* _EXERCISE REQUIREMENTS_:
Below are records; reproduce exactly the lines from the first through the one containing "Task: Click the external".

THE INPUT: Begin

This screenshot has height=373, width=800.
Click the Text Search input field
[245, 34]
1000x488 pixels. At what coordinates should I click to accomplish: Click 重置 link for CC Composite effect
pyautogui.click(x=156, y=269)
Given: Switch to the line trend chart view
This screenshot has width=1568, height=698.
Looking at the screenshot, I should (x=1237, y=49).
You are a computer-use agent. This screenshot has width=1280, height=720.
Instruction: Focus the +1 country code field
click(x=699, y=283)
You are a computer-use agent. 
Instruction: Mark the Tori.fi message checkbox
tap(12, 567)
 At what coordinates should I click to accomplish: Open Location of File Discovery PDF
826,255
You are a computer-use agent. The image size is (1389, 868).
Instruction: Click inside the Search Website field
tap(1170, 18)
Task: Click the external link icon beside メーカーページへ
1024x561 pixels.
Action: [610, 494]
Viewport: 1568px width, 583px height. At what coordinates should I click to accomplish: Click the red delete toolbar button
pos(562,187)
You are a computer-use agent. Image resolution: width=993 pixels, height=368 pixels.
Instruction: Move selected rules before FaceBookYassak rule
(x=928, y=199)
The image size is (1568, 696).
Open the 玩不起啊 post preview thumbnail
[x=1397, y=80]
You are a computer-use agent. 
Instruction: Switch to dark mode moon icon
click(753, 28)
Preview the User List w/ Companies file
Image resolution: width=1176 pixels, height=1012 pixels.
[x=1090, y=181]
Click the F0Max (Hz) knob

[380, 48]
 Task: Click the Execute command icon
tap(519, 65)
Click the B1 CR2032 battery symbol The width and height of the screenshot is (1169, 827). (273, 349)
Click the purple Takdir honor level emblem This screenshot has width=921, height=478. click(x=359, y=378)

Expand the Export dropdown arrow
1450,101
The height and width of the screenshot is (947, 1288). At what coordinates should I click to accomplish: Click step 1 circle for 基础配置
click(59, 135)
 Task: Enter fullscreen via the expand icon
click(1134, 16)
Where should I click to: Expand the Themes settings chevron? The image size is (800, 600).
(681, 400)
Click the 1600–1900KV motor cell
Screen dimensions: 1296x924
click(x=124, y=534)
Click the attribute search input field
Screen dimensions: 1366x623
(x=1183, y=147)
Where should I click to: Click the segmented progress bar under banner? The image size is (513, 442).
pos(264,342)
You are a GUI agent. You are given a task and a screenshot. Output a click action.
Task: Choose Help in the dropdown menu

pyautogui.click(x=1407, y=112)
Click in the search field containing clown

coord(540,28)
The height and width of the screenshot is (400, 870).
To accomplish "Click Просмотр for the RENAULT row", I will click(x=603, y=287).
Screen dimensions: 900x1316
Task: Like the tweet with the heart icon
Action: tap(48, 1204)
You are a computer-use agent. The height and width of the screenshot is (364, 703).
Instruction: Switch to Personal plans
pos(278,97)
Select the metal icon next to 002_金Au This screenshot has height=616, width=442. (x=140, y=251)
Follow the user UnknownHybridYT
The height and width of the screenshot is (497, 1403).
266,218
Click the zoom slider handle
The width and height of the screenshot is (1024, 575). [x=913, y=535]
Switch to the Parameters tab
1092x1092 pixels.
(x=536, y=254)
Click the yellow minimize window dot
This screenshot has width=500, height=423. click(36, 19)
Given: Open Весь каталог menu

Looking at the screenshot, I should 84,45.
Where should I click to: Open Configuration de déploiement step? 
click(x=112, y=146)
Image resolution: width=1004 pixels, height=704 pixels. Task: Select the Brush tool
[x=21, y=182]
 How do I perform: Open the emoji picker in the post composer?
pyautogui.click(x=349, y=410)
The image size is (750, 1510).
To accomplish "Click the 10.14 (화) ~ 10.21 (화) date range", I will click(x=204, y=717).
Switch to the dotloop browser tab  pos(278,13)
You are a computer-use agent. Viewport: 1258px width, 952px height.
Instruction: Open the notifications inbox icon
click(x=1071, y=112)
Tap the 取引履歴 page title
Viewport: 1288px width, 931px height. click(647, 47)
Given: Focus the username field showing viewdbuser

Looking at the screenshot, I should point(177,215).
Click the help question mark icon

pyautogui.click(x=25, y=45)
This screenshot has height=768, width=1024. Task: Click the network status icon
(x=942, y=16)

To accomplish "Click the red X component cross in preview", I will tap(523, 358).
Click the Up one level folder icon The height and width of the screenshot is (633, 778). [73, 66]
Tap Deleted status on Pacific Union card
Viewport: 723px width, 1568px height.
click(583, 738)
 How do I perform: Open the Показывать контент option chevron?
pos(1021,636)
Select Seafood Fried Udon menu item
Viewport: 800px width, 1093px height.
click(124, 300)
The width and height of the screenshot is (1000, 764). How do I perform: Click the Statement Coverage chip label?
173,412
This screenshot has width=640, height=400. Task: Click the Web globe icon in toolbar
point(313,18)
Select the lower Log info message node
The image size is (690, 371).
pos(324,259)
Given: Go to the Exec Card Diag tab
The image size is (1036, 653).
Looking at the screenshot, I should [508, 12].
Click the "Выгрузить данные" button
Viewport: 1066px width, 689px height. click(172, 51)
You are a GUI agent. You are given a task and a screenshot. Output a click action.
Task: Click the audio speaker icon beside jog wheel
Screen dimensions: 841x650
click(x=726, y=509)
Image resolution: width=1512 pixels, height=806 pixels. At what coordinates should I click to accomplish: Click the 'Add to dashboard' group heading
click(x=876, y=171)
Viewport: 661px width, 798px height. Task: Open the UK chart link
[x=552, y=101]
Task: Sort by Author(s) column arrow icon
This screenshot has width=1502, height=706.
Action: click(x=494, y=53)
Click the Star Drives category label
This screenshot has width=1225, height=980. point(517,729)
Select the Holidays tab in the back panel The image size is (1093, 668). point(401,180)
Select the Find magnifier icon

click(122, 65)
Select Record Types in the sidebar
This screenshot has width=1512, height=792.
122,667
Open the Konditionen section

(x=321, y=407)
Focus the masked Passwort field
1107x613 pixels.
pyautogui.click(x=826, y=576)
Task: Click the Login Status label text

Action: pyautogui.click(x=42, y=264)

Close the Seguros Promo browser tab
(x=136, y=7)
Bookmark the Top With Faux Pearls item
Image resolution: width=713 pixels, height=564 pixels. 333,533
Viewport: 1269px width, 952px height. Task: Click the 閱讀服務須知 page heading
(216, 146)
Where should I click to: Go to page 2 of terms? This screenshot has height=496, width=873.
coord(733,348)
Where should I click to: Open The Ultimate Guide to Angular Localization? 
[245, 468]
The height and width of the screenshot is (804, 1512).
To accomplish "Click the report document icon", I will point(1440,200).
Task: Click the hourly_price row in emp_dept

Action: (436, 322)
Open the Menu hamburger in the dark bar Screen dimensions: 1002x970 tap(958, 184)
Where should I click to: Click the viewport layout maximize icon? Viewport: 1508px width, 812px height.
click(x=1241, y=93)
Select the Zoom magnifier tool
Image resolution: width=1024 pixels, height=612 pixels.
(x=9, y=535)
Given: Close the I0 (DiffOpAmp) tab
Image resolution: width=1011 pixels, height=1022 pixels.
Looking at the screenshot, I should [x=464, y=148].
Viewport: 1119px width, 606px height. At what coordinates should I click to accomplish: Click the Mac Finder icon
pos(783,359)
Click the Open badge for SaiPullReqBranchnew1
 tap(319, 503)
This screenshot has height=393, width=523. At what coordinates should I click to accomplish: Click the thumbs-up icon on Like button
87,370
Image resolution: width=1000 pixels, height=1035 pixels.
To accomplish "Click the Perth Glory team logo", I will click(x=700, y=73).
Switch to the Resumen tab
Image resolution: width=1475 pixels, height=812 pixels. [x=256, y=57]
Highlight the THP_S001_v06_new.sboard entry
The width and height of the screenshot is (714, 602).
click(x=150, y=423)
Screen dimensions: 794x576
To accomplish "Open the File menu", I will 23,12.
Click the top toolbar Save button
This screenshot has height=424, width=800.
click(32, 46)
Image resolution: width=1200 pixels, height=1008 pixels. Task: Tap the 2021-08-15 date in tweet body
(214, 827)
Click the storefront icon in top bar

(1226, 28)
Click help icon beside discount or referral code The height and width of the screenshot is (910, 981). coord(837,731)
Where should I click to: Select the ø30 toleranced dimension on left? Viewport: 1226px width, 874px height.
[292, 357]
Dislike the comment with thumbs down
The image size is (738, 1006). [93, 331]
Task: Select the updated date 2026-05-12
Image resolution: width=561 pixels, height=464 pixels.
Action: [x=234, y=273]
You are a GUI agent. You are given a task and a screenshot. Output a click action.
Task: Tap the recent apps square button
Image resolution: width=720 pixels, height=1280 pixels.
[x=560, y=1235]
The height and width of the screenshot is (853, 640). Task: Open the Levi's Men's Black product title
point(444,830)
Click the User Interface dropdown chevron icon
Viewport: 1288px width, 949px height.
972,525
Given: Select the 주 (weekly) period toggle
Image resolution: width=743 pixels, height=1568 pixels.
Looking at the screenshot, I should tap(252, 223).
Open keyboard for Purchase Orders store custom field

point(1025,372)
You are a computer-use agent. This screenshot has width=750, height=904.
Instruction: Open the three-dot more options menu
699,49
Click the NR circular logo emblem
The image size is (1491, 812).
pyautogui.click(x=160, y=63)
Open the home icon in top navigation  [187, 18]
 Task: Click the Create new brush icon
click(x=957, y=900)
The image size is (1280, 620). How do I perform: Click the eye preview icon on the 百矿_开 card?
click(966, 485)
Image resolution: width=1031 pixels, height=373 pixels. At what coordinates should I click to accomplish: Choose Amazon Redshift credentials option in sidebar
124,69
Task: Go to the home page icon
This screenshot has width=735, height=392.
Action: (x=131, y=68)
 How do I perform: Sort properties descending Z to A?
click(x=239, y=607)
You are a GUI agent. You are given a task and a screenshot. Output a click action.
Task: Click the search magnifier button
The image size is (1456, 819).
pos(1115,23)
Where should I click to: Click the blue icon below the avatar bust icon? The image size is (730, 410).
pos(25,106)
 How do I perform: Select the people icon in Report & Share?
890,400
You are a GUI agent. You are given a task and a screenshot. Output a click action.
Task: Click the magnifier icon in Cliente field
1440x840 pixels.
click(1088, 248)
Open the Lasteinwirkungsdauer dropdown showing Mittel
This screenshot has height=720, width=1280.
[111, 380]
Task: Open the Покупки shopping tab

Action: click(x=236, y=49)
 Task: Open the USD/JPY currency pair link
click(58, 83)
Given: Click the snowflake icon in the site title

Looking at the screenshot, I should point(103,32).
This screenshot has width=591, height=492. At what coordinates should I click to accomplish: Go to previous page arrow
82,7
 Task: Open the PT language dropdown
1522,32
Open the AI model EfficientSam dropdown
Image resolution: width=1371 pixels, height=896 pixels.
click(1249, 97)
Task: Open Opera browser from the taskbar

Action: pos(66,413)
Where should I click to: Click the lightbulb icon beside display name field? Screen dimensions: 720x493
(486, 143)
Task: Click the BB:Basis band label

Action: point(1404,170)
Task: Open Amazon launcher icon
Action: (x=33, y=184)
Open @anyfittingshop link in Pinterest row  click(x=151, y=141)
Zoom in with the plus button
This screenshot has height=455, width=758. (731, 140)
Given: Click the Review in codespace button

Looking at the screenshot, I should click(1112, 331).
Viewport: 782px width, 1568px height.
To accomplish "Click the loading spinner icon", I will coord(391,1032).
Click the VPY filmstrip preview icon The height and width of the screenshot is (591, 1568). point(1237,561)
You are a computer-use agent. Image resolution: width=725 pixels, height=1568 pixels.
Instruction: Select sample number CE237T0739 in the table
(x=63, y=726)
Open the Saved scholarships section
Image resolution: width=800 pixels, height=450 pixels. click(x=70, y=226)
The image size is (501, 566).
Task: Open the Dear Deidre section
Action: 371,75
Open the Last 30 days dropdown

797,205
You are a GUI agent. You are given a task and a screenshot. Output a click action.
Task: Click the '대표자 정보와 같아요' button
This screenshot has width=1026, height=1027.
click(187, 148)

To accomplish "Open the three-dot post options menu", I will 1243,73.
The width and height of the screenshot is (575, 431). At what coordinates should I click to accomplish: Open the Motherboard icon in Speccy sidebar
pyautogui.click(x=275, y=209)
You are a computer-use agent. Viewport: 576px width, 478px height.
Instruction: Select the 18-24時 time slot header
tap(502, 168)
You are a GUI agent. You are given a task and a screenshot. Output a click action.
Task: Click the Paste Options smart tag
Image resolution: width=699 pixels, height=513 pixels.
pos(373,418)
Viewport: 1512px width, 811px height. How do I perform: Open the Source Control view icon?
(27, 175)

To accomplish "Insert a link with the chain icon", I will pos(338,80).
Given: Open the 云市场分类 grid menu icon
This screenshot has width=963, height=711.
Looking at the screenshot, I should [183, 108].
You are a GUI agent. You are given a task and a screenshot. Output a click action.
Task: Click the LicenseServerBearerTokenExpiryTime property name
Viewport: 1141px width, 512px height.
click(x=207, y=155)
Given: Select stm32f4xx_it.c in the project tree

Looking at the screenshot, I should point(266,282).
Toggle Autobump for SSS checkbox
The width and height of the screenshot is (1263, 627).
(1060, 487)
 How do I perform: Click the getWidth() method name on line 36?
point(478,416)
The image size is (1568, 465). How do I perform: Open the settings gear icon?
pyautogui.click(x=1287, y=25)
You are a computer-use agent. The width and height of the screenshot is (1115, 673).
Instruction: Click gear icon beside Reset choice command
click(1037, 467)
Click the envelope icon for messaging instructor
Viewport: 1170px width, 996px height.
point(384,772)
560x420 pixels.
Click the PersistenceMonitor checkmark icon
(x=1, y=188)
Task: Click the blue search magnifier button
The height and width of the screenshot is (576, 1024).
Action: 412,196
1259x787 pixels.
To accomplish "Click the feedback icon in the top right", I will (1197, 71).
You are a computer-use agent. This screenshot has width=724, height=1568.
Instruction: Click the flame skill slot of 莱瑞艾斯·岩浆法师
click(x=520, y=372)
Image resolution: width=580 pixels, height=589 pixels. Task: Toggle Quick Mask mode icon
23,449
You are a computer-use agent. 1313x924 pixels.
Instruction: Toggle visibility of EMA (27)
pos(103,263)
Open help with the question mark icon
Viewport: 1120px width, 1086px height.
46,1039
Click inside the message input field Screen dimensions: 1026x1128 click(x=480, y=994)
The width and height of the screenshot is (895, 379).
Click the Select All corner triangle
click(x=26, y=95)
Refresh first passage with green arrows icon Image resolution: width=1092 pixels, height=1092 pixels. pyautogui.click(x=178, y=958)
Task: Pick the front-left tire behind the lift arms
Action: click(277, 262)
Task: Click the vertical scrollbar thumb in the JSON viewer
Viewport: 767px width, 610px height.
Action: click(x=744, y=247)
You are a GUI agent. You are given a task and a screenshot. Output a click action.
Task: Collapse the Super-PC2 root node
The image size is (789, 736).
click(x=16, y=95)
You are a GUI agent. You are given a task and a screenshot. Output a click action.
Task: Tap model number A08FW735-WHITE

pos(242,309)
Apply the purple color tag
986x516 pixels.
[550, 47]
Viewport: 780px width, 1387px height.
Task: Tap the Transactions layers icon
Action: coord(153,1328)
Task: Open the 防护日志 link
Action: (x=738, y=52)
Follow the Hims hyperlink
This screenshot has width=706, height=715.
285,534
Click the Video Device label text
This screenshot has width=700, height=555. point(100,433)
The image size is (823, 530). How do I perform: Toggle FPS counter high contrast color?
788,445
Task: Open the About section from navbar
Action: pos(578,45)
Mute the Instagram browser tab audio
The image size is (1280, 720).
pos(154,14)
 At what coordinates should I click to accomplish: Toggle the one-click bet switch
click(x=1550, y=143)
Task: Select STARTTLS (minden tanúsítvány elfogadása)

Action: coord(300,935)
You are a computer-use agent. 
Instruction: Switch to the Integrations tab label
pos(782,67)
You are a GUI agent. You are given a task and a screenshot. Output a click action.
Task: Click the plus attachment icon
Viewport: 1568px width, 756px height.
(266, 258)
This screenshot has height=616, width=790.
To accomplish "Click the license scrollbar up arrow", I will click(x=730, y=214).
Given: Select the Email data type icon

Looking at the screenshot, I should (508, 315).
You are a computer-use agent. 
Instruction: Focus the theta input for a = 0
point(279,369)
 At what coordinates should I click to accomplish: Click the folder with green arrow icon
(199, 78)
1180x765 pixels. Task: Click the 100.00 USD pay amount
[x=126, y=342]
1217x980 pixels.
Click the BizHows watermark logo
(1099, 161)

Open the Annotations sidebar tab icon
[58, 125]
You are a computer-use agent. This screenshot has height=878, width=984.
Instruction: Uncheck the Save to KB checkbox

THE INPUT: End

* _EXPECTED ANSWER_:
This screenshot has height=373, width=800.
Click the Text Search input field
[245, 34]
1000x488 pixels. At what coordinates should I click to accomplish: Click 重置 link for CC Composite effect
pyautogui.click(x=156, y=269)
Given: Switch to the line trend chart view
This screenshot has width=1568, height=698.
Looking at the screenshot, I should (x=1237, y=49).
You are a computer-use agent. This screenshot has width=1280, height=720.
Instruction: Focus the +1 country code field
click(x=699, y=283)
You are a computer-use agent. 
Instruction: Mark the Tori.fi message checkbox
tap(12, 567)
 At what coordinates should I click to accomplish: Open Location of File Discovery PDF
826,255
You are a computer-use agent. The image size is (1389, 868).
Instruction: Click inside the Search Website field
tap(1170, 18)
Task: Click the external link icon beside メーカーページへ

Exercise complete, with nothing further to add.